◆ TASK TO COMPLETE: Recast every line of the records below as a Markdown table with the columns Row and Line, numbering each row and leaving out blank lines.

◆ GIVEN DATA:
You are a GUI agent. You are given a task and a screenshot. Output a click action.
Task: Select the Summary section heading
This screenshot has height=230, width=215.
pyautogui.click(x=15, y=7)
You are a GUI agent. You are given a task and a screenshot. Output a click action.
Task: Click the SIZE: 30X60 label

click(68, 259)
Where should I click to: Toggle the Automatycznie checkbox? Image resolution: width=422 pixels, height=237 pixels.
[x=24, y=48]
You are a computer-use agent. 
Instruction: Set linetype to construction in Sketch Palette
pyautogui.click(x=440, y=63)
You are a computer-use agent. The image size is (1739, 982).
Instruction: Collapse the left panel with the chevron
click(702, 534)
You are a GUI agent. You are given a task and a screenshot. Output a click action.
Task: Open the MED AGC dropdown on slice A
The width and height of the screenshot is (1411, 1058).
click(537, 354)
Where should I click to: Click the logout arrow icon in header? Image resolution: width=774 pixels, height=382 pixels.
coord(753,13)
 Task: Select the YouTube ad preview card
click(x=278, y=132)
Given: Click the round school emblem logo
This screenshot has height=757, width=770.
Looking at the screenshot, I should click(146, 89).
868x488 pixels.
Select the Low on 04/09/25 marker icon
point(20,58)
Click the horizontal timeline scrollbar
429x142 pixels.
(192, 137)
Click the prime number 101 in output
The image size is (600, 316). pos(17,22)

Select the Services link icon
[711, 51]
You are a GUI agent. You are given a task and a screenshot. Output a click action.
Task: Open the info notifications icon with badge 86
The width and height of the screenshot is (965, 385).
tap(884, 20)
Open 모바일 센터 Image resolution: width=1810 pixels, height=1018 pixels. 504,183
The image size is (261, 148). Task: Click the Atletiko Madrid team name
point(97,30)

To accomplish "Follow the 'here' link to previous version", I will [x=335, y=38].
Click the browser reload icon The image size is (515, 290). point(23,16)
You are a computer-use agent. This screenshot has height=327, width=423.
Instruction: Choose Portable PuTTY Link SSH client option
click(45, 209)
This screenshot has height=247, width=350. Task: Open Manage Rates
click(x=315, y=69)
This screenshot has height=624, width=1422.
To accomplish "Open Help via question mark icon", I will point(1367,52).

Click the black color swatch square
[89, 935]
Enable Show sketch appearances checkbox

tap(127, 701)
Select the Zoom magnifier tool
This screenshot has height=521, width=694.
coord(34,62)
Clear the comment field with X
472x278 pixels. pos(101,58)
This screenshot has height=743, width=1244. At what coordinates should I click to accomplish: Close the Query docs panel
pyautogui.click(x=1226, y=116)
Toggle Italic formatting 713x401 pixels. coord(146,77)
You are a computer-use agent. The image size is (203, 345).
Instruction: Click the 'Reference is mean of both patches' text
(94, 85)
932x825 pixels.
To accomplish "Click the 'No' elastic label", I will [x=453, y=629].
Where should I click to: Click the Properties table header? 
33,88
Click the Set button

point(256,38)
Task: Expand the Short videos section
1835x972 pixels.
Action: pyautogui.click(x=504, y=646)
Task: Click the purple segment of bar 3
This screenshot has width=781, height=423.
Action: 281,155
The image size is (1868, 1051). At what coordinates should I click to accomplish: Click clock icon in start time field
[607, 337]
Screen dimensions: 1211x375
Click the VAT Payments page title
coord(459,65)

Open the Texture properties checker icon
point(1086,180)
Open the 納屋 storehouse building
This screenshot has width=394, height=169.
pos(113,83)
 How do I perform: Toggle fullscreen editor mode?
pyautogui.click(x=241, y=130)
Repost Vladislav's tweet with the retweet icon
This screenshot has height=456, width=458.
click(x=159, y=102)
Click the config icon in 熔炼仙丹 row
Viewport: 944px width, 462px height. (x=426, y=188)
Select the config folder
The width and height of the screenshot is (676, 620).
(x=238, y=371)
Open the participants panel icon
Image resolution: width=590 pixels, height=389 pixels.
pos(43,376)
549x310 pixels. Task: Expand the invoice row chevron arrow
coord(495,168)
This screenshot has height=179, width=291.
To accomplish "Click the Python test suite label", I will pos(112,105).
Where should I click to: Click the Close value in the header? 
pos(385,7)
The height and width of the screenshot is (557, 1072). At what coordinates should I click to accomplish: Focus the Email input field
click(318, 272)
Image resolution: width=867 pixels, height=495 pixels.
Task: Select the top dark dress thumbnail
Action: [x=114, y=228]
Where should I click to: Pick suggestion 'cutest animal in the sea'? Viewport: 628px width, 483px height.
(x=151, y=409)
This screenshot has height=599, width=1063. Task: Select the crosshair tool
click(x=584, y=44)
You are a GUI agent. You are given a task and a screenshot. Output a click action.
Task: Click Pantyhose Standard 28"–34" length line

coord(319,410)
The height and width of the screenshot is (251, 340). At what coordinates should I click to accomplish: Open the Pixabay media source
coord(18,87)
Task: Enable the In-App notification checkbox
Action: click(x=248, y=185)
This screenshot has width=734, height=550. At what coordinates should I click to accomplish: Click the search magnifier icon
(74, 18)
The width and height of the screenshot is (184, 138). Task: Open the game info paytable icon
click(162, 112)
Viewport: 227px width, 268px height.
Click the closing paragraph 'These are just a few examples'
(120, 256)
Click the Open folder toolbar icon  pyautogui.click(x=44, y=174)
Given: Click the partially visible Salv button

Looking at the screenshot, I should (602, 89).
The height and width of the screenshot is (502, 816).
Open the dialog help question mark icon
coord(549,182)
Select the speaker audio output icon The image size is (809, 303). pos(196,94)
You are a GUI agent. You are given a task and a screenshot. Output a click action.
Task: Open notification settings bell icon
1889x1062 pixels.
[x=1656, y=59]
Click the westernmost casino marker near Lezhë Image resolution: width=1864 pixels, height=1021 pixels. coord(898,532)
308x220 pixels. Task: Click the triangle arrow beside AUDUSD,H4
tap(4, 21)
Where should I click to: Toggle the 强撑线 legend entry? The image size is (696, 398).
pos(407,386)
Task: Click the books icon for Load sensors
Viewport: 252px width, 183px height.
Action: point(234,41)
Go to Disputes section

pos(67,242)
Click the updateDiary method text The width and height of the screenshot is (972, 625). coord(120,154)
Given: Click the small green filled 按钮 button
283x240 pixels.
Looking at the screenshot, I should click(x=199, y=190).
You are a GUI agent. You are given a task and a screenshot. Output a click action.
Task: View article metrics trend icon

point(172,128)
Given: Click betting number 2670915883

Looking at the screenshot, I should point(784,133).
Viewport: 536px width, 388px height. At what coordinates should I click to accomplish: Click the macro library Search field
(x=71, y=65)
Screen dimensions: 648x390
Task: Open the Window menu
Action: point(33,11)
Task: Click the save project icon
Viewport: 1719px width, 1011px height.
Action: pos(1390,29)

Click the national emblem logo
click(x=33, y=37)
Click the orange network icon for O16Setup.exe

◆ ANSWER TO THIS EXERCISE:
| Row | Line |
|---|---|
| 1 | You are a GUI agent. You are given a task and a screenshot. Output a click action. |
| 2 | Task: Select the Summary section heading |
| 3 | This screenshot has height=230, width=215. |
| 4 | pyautogui.click(x=15, y=7) |
| 5 | You are a GUI agent. You are given a task and a screenshot. Output a click action. |
| 6 | Task: Click the SIZE: 30X60 label |
| 7 | click(68, 259) |
| 8 | Where should I click to: Toggle the Automatycznie checkbox? Image resolution: width=422 pixels, height=237 pixels. |
| 9 | [x=24, y=48] |
| 10 | You are a computer-use agent.  |
| 11 | Instruction: Set linetype to construction in Sketch Palette |
| 12 | pyautogui.click(x=440, y=63) |
| 13 | You are a computer-use agent. The image size is (1739, 982). |
| 14 | Instruction: Collapse the left panel with the chevron |
| 15 | click(702, 534) |
| 16 | You are a GUI agent. You are given a task and a screenshot. Output a click action. |
| 17 | Task: Open the MED AGC dropdown on slice A |
| 18 | The width and height of the screenshot is (1411, 1058). |
| 19 | click(537, 354) |
| 20 | Where should I click to: Click the logout arrow icon in header? Image resolution: width=774 pixels, height=382 pixels. |
| 21 | coord(753,13) |
| 22 |  Task: Select the YouTube ad preview card |
| 23 | click(x=278, y=132) |
| 24 | Given: Click the round school emblem logo |
| 25 | This screenshot has height=757, width=770. |
| 26 | Looking at the screenshot, I should click(146, 89). |
| 27 | 868x488 pixels. |
| 28 | Select the Low on 04/09/25 marker icon |
| 29 | point(20,58) |
| 30 | Click the horizontal timeline scrollbar |
| 31 | 429x142 pixels. |
| 32 | (192, 137) |
| 33 | Click the prime number 101 in output |
| 34 | The image size is (600, 316). pos(17,22) |
| 35 | Select the Services link icon |
| 36 | [711, 51] |
| 37 | You are a GUI agent. You are given a task and a screenshot. Output a click action. |
| 38 | Task: Open the info notifications icon with badge 86 |
| 39 | The width and height of the screenshot is (965, 385). |
| 40 | tap(884, 20) |
| 41 | Open 모바일 센터 Image resolution: width=1810 pixels, height=1018 pixels. 504,183 |
| 42 | The image size is (261, 148). Task: Click the Atletiko Madrid team name |
| 43 | point(97,30) |
| 44 | To accomplish "Follow the 'here' link to previous version", I will [x=335, y=38]. |
| 45 | Click the browser reload icon The image size is (515, 290). point(23,16) |
| 46 | You are a computer-use agent. This screenshot has height=327, width=423. |
| 47 | Instruction: Choose Portable PuTTY Link SSH client option |
| 48 | click(45, 209) |
| 49 | This screenshot has height=247, width=350. Task: Open Manage Rates |
| 50 | click(x=315, y=69) |
| 51 | This screenshot has height=624, width=1422. |
| 52 | To accomplish "Open Help via question mark icon", I will point(1367,52). |
| 53 | Click the black color swatch square |
| 54 | [89, 935] |
| 55 | Enable Show sketch appearances checkbox |
| 56 | tap(127, 701) |
| 57 | Select the Zoom magnifier tool |
| 58 | This screenshot has height=521, width=694. |
| 59 | coord(34,62) |
| 60 | Clear the comment field with X |
| 61 | 472x278 pixels. pos(101,58) |
| 62 | This screenshot has height=743, width=1244. At what coordinates should I click to accomplish: Close the Query docs panel |
| 63 | pyautogui.click(x=1226, y=116) |
| 64 | Toggle Italic formatting 713x401 pixels. coord(146,77) |
| 65 | You are a computer-use agent. The image size is (203, 345). |
| 66 | Instruction: Click the 'Reference is mean of both patches' text |
| 67 | (94, 85) |
| 68 | 932x825 pixels. |
| 69 | To accomplish "Click the 'No' elastic label", I will [x=453, y=629]. |
| 70 | Where should I click to: Click the Properties table header?  |
| 71 | 33,88 |
| 72 | Click the Set button |
| 73 | point(256,38) |
| 74 | Task: Expand the Short videos section |
| 75 | 1835x972 pixels. |
| 76 | Action: pyautogui.click(x=504, y=646) |
| 77 | Task: Click the purple segment of bar 3 |
| 78 | This screenshot has width=781, height=423. |
| 79 | Action: 281,155 |
| 80 | The image size is (1868, 1051). At what coordinates should I click to accomplish: Click clock icon in start time field |
| 81 | [607, 337] |
| 82 | Screen dimensions: 1211x375 |
| 83 | Click the VAT Payments page title |
| 84 | coord(459,65) |
| 85 | Open the Texture properties checker icon |
| 86 | point(1086,180) |
| 87 | Open the 納屋 storehouse building |
| 88 | This screenshot has width=394, height=169. |
| 89 | pos(113,83) |
| 90 |  How do I perform: Toggle fullscreen editor mode? |
| 91 | pyautogui.click(x=241, y=130) |
| 92 | Repost Vladislav's tweet with the retweet icon |
| 93 | This screenshot has height=456, width=458. |
| 94 | click(x=159, y=102) |
| 95 | Click the config icon in 熔炼仙丹 row |
| 96 | Viewport: 944px width, 462px height. (x=426, y=188) |
| 97 | Select the config folder |
| 98 | The width and height of the screenshot is (676, 620). |
| 99 | (x=238, y=371) |
| 100 | Open the participants panel icon |
| 101 | Image resolution: width=590 pixels, height=389 pixels. |
| 102 | pos(43,376) |
| 103 | 549x310 pixels. Task: Expand the invoice row chevron arrow |
| 104 | coord(495,168) |
| 105 | This screenshot has height=179, width=291. |
| 106 | To accomplish "Click the Python test suite label", I will pos(112,105). |
| 107 | Where should I click to: Click the Close value in the header?  |
| 108 | pos(385,7) |
| 109 | The height and width of the screenshot is (557, 1072). At what coordinates should I click to accomplish: Focus the Email input field |
| 110 | click(318, 272) |
| 111 | Image resolution: width=867 pixels, height=495 pixels. |
| 112 | Task: Select the top dark dress thumbnail |
| 113 | Action: [x=114, y=228] |
| 114 | Where should I click to: Pick suggestion 'cutest animal in the sea'? Viewport: 628px width, 483px height. |
| 115 | (x=151, y=409) |
| 116 | This screenshot has height=599, width=1063. Task: Select the crosshair tool |
| 117 | click(x=584, y=44) |
| 118 | You are a GUI agent. You are given a task and a screenshot. Output a click action. |
| 119 | Task: Click Pantyhose Standard 28"–34" length line |
| 120 | coord(319,410) |
| 121 | The height and width of the screenshot is (251, 340). At what coordinates should I click to accomplish: Open the Pixabay media source |
| 122 | coord(18,87) |
| 123 | Task: Enable the In-App notification checkbox |
| 124 | Action: click(x=248, y=185) |
| 125 | This screenshot has width=734, height=550. At what coordinates should I click to accomplish: Click the search magnifier icon |
| 126 | (74, 18) |
| 127 | The width and height of the screenshot is (184, 138). Task: Open the game info paytable icon |
| 128 | click(162, 112) |
| 129 | Viewport: 227px width, 268px height. |
| 130 | Click the closing paragraph 'These are just a few examples' |
| 131 | (120, 256) |
| 132 | Click the Open folder toolbar icon  pyautogui.click(x=44, y=174) |
| 133 | Given: Click the partially visible Salv button |
| 134 | Looking at the screenshot, I should (602, 89). |
| 135 | The height and width of the screenshot is (502, 816). |
| 136 | Open the dialog help question mark icon |
| 137 | coord(549,182) |
| 138 | Select the speaker audio output icon The image size is (809, 303). pos(196,94) |
| 139 | You are a GUI agent. You are given a task and a screenshot. Output a click action. |
| 140 | Task: Open notification settings bell icon |
| 141 | 1889x1062 pixels. |
| 142 | [x=1656, y=59] |
| 143 | Click the westernmost casino marker near Lezhë Image resolution: width=1864 pixels, height=1021 pixels. coord(898,532) |
| 144 | 308x220 pixels. Task: Click the triangle arrow beside AUDUSD,H4 |
| 145 | tap(4, 21) |
| 146 | Where should I click to: Toggle the 强撑线 legend entry? The image size is (696, 398). |
| 147 | pos(407,386) |
| 148 | Task: Click the books icon for Load sensors |
| 149 | Viewport: 252px width, 183px height. |
| 150 | Action: point(234,41) |
| 151 | Go to Disputes section |
| 152 | pos(67,242) |
| 153 | Click the updateDiary method text The width and height of the screenshot is (972, 625). coord(120,154) |
| 154 | Given: Click the small green filled 按钮 button |
| 155 | 283x240 pixels. |
| 156 | Looking at the screenshot, I should click(x=199, y=190). |
| 157 | You are a GUI agent. You are given a task and a screenshot. Output a click action. |
| 158 | Task: View article metrics trend icon |
| 159 | point(172,128) |
| 160 | Given: Click betting number 2670915883 |
| 161 | Looking at the screenshot, I should point(784,133). |
| 162 | Viewport: 536px width, 388px height. At what coordinates should I click to accomplish: Click the macro library Search field |
| 163 | (x=71, y=65) |
| 164 | Screen dimensions: 648x390 |
| 165 | Task: Open the Window menu |
| 166 | Action: point(33,11) |
| 167 | Task: Click the save project icon |
| 168 | Viewport: 1719px width, 1011px height. |
| 169 | Action: pos(1390,29) |
| 170 | Click the national emblem logo |
| 171 | click(x=33, y=37) |
| 172 | Click the orange network icon for O16Setup.exe |